Information START

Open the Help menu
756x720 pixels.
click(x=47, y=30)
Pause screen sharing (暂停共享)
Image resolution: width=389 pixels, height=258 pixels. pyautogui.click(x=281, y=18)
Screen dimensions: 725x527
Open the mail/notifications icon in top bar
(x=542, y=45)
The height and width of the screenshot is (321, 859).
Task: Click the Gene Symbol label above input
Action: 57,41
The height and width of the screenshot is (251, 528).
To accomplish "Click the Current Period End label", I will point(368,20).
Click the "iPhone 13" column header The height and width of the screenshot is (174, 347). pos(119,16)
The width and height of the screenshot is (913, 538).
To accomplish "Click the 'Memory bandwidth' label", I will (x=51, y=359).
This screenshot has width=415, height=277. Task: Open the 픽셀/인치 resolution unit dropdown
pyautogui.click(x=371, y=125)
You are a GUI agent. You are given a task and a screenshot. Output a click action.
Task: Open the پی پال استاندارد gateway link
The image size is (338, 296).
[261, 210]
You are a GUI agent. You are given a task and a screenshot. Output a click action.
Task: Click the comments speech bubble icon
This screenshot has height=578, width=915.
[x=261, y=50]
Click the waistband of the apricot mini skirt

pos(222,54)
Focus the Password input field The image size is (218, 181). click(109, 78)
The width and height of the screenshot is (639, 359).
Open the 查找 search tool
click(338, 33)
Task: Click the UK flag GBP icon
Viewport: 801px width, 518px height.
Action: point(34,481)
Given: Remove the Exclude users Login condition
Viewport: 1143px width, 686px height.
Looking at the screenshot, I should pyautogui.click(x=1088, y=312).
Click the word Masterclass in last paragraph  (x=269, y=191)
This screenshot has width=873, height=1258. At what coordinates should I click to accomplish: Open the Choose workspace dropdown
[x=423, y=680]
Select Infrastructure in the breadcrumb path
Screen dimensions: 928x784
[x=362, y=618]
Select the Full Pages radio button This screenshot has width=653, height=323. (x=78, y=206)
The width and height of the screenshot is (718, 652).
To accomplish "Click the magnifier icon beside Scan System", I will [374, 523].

Information END

- Problem description
Retype all the data exactly, line for line.

- Solution to the exercise
Open the Help menu
756x720 pixels.
click(x=47, y=30)
Pause screen sharing (暂停共享)
Image resolution: width=389 pixels, height=258 pixels. pyautogui.click(x=281, y=18)
Screen dimensions: 725x527
Open the mail/notifications icon in top bar
(x=542, y=45)
The height and width of the screenshot is (321, 859).
Task: Click the Gene Symbol label above input
Action: 57,41
The height and width of the screenshot is (251, 528).
To accomplish "Click the Current Period End label", I will point(368,20).
Click the "iPhone 13" column header The height and width of the screenshot is (174, 347). pos(119,16)
The width and height of the screenshot is (913, 538).
To accomplish "Click the 'Memory bandwidth' label", I will (x=51, y=359).
This screenshot has width=415, height=277. Task: Open the 픽셀/인치 resolution unit dropdown
pyautogui.click(x=371, y=125)
You are a GUI agent. You are given a task and a screenshot. Output a click action.
Task: Open the پی پال استاندارد gateway link
The image size is (338, 296).
[261, 210]
You are a GUI agent. You are given a task and a screenshot. Output a click action.
Task: Click the comments speech bubble icon
This screenshot has height=578, width=915.
[x=261, y=50]
Click the waistband of the apricot mini skirt

pos(222,54)
Focus the Password input field The image size is (218, 181). click(109, 78)
The width and height of the screenshot is (639, 359).
Open the 查找 search tool
click(338, 33)
Task: Click the UK flag GBP icon
Viewport: 801px width, 518px height.
Action: point(34,481)
Given: Remove the Exclude users Login condition
Viewport: 1143px width, 686px height.
Looking at the screenshot, I should pyautogui.click(x=1088, y=312).
Click the word Masterclass in last paragraph  (x=269, y=191)
This screenshot has width=873, height=1258. At what coordinates should I click to accomplish: Open the Choose workspace dropdown
[x=423, y=680]
Select Infrastructure in the breadcrumb path
Screen dimensions: 928x784
[x=362, y=618]
Select the Full Pages radio button This screenshot has width=653, height=323. (x=78, y=206)
The width and height of the screenshot is (718, 652).
To accomplish "Click the magnifier icon beside Scan System", I will [374, 523].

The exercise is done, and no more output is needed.